Comment inline,

ljknews wrote:
At 11:39 AM +0000 3/25/06, Dinis Cruz wrote:
  
3) Since my assets as a user exist in user land, isn't the risk profile
of malicious unmanaged code (deployed via IE/Firefox) roughly the same
if I am running as a 'low privileged' user or as administrator? (at the
    

If the administrator's assets are compromised, all users of the system
will have their assets compromised.
  
Sure, but if the main assets exist within that user's space, then the risk is similar. 

Look at your own computer, even if you use a non-admin account (like I am doing at the moment in my PowerBook G4), if a malicious attacker is after your assets (email, VPNs, documents, Credit Card details, access to your online banking accounts,  attack other computers on your local network, etc...) then he can do all that from user-land (there is no need for admin privileges)
end of the day, in both cases the malicious code will still be able to:
access my files, access all websites that I have stored credentials in
my browser (cookies or username / passwords pairs), access my VPNs,
    

Certainly users should not store credentials in software on a computer.
  
Ok, but this is impossible today (at least in Windows). In a normal user session, you will have credentials (or equivalent) in multiple user-land processes. From login accounts used in your Browser to valid Kerberous tickets (or more to the point, valid windows security handles (i.e. tokens) which are as good as a stored credentials).

TASK INSTRUCTIONS:
[1] Sum up the email reply in two sentences.
[2] In the email reply, what computer does the writer say they are using with a non-admin account?
[3] Return the part of the email reply that begins at the words "3) Since my" and stops after "risk is similar.", copied word for word.

SUPPLIED INFORMATION:
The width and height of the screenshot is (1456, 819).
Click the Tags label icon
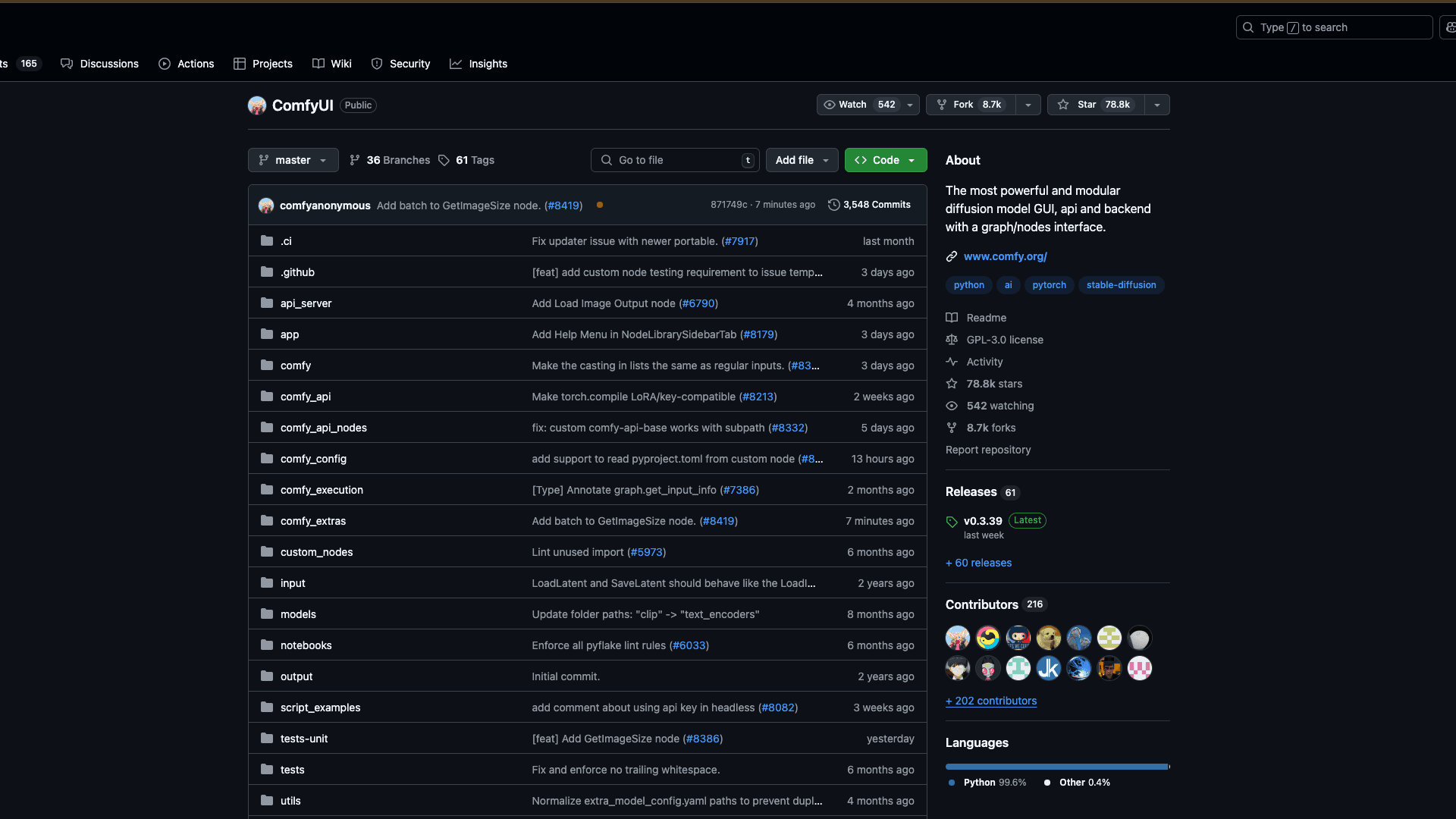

SOLVED PROBLEMS:
[1] The reply argues that if a user's main assets sit in their own account, malicious code poses a similar risk whether it runs as a low-privileged user or as administrator, since an attacker can reach email, VPNs, documents, credit card details and online banking from user land. It also says that keeping credentials off the computer is impossible today, at least in Windows, because a normal session holds credentials or their equivalents, such as browser logins and security tokens, in multiple user-land processes.

[2] A PowerBook G4.

[3]
3) Since my assets as a user exist in user land, isn't the risk profile
of malicious unmanaged code (deployed via IE/Firefox) roughly the same
if I am running as a 'low privileged' user or as administrator? (at the
    

If the administrator's assets are compromised, all users of the system
will have their assets compromised.
  
Sure, but if the main assets exist within that user's space, then the risk is similar.